I was in a car with my parents driving along Mt. Alexander Road, and one of them made a disparaging comment about Presley, or the graffiti, or both. They were in their late thirties then, with four children yet to reach the complexities of -teen age, complexities which generally either relax their parents’ steely rigidity, or confirm them in their uncompromising stubbornness. God forbid they took the latter course in the late sixties. In time, my mother would disrobe herself of whatever puritanical coat she wore, and overcompensate, like so many of her middle class contemporaries, eventually to play Victor Jara and U2 records and serve wholemeal garlic bread at family occasions. My siblings and I were confronted with two maternal personas, the pre- and post-1970 models. Both continued to be superlative hostesses, the post-1970 model extending her range of visitors to waifs, strays and people she met in hospital wards.

My father entertained no such socially identifying mores, and continued shaving timber and listening to horse races in his garage, painting landscapes copied from Walter T. Foster ‘How to Paint in Oils’ books, and taking his Nikon to the shadowed streetscapes and open parklands of Melbourne’s inner north.

Elvis Presley was then still the personification of rebellion according to Essendon morals, which were slightly behind the times. His name in the form of graffiti proved it: incorrigible! The locals had yet to meet the Who, the Doors, or the Rolling Stones. These people (the hard-liners, not necessarily my parents), I thought to myself later, would never have need of a judiciary. They decide everything themselves. The Moonee Ponds courthouse stood just down the road from the appearance of the graffiti. Such a lonely building. St Thomas’s Anglican church was next door, bursting on Sundays. 

Presley was all over the airwaves that year. The radio was as much a part of our household as the soap-spattered glass in the window over the kitchen sink, or the cigarette smoke spiralling over the dinner table, or the washing machine chugging and throbbing in the outside laundry. 

Lyrics mattered.

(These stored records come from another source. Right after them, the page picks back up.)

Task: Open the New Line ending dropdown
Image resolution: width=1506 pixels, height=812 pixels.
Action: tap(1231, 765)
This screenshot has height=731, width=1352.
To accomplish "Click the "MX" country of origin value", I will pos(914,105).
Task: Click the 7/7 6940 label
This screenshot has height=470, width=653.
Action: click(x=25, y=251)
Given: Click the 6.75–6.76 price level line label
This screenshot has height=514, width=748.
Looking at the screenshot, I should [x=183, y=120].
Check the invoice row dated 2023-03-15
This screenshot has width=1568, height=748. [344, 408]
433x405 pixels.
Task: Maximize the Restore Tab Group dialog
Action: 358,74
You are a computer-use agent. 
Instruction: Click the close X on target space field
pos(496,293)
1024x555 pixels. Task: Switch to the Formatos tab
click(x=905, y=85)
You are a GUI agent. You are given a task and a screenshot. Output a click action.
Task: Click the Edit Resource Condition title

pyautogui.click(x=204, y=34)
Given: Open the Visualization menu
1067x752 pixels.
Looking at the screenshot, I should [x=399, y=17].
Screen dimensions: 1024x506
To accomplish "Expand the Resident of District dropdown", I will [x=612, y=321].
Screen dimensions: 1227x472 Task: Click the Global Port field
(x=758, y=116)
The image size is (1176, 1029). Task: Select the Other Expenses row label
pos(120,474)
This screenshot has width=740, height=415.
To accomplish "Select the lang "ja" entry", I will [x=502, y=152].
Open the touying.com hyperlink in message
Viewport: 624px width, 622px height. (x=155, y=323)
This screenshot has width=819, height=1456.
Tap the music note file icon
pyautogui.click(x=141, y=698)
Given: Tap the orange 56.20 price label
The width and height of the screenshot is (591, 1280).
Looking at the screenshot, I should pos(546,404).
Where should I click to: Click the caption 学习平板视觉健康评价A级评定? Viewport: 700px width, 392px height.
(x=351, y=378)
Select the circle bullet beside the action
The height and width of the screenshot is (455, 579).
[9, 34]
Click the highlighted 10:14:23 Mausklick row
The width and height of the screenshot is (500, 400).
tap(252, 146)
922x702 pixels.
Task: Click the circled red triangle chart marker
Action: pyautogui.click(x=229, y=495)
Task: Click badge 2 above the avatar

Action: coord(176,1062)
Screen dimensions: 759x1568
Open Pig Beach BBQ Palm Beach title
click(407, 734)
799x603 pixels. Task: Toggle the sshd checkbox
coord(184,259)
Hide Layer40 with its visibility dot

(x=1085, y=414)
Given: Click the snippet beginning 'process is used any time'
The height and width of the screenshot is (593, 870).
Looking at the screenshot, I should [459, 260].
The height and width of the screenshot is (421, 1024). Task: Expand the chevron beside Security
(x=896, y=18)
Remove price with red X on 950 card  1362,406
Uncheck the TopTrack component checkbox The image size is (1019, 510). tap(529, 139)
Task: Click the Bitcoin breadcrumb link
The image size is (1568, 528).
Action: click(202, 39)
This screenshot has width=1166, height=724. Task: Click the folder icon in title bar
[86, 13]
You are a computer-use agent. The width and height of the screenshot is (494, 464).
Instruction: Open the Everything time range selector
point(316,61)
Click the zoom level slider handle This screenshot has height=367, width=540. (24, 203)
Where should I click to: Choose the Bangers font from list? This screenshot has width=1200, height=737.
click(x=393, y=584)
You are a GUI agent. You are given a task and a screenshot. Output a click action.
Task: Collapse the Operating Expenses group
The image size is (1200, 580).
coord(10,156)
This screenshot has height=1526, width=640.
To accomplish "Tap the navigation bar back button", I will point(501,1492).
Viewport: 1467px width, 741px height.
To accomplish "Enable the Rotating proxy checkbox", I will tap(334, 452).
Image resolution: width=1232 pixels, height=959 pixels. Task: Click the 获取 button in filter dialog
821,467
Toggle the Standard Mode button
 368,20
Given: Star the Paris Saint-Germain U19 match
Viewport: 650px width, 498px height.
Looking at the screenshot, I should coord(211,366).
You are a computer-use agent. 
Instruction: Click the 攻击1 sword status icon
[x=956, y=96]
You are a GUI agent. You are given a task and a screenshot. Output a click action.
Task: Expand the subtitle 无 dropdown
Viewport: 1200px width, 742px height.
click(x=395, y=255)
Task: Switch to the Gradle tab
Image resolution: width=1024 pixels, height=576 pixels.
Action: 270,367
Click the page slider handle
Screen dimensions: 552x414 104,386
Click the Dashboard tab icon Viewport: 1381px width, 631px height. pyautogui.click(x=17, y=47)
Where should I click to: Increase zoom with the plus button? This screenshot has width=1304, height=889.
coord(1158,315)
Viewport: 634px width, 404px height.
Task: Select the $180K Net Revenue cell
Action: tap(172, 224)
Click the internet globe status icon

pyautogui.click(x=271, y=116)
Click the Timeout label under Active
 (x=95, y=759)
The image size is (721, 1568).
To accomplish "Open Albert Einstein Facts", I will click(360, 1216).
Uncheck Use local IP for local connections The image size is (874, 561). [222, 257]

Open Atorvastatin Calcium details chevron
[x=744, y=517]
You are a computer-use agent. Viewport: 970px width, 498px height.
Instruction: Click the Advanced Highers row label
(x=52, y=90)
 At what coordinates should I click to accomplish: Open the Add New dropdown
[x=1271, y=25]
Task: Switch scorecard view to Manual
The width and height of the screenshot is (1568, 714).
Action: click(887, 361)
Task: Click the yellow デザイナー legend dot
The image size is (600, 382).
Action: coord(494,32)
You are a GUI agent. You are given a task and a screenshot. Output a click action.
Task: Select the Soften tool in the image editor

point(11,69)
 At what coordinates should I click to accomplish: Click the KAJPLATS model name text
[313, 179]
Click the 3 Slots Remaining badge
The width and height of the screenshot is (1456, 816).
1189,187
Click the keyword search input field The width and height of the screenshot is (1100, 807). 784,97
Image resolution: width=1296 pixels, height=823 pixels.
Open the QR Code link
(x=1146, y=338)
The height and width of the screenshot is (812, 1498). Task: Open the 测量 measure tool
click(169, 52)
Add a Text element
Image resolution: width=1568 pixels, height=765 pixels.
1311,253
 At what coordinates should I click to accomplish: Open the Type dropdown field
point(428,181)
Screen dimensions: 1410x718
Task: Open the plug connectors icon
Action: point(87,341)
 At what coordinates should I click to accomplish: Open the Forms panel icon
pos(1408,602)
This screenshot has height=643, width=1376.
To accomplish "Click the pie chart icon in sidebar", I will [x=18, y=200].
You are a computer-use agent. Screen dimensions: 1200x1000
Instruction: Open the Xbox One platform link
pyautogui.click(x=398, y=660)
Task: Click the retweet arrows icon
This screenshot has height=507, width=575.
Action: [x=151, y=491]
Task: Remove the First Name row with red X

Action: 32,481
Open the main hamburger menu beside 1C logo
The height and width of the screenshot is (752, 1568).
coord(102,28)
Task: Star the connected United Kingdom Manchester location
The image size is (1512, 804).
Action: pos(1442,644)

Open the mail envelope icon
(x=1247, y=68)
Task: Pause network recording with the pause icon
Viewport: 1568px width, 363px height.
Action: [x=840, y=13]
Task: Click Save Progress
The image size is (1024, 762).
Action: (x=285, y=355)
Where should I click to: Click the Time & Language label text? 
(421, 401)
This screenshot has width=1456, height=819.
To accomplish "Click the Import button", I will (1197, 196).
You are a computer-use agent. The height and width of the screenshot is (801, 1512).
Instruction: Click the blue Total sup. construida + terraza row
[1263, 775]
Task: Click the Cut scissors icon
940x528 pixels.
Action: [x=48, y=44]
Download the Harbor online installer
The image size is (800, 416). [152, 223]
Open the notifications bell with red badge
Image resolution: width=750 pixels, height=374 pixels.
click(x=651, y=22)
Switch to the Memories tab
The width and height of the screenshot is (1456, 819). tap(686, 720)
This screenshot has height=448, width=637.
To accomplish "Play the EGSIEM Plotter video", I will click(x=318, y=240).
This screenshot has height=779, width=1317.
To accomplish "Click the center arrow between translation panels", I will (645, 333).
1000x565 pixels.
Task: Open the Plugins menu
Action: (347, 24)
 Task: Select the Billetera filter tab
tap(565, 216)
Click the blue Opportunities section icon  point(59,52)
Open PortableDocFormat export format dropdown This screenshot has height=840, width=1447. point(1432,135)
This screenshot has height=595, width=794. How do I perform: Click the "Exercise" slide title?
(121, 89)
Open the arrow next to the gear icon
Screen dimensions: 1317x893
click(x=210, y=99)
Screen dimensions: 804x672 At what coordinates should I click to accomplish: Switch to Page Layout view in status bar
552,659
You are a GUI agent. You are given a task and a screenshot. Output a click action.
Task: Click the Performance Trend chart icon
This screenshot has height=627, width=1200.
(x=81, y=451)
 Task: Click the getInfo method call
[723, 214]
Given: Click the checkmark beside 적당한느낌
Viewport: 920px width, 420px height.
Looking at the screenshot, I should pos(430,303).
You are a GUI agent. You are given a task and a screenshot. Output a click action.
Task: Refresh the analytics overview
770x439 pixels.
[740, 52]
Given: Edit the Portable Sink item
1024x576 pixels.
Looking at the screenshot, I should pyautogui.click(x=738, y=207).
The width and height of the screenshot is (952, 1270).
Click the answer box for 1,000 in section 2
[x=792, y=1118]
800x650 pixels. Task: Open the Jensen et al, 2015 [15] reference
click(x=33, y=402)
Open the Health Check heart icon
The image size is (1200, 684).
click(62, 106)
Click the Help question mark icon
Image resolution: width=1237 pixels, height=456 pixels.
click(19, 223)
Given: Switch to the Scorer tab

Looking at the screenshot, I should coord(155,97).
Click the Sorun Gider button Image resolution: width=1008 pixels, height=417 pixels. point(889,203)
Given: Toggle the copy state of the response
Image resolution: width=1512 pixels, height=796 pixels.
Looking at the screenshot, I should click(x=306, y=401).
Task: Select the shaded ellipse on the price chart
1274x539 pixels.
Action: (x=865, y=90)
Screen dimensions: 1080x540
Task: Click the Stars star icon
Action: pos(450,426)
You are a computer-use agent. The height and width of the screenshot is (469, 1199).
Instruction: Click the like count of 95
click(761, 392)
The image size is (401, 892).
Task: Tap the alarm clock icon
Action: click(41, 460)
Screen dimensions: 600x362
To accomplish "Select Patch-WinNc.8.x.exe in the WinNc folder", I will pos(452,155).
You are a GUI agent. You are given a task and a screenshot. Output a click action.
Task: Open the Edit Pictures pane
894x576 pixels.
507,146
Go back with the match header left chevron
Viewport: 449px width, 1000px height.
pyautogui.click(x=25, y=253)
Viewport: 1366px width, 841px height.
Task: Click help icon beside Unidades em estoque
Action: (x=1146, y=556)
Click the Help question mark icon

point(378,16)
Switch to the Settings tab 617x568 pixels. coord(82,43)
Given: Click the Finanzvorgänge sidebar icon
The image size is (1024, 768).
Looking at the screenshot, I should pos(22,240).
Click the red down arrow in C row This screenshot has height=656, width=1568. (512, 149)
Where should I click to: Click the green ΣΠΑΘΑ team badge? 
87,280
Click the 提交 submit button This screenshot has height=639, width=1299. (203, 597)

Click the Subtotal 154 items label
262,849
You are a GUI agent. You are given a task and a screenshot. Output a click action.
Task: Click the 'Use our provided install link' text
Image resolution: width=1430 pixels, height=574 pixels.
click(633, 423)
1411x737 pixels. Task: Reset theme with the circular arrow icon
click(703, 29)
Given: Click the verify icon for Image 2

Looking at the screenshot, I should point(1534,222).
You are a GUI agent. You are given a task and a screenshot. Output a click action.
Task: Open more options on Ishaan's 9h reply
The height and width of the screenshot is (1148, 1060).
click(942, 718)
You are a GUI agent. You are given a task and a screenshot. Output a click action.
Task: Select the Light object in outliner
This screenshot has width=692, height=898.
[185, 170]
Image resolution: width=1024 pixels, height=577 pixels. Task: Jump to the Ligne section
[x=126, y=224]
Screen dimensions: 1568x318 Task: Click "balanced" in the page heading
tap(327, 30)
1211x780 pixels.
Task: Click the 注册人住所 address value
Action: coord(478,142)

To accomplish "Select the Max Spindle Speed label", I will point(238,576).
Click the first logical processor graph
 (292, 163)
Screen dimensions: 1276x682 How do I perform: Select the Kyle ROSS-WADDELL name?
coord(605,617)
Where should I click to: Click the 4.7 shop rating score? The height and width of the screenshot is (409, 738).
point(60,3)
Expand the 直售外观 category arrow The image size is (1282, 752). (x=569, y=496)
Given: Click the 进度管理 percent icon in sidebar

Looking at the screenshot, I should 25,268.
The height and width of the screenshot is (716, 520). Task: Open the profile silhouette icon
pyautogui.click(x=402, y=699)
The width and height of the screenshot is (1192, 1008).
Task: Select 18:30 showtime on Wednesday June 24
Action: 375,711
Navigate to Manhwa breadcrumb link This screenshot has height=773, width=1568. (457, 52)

In my pre-comprehension mind (I might have been four years old) I magnified Wooden Heart’s first-person lyrics into the horrific story of a man facing vivisection to find out if he was really a fully-grown Pinocchio. ‘I’m not made of wood and I don’t have a wooden heart …’.  And while I was horror-struck by the Wise and Weisman song’s hero having to insist he was made of human flesh, the blue-rinse set had been so agape over lyrics such as ‘buzzing around your hive’ (I Got Stung) they took semi-orgasmic pleasure in conferring with their fellow puritans to confirm their suspicions about the song’s de-metaphored meaning.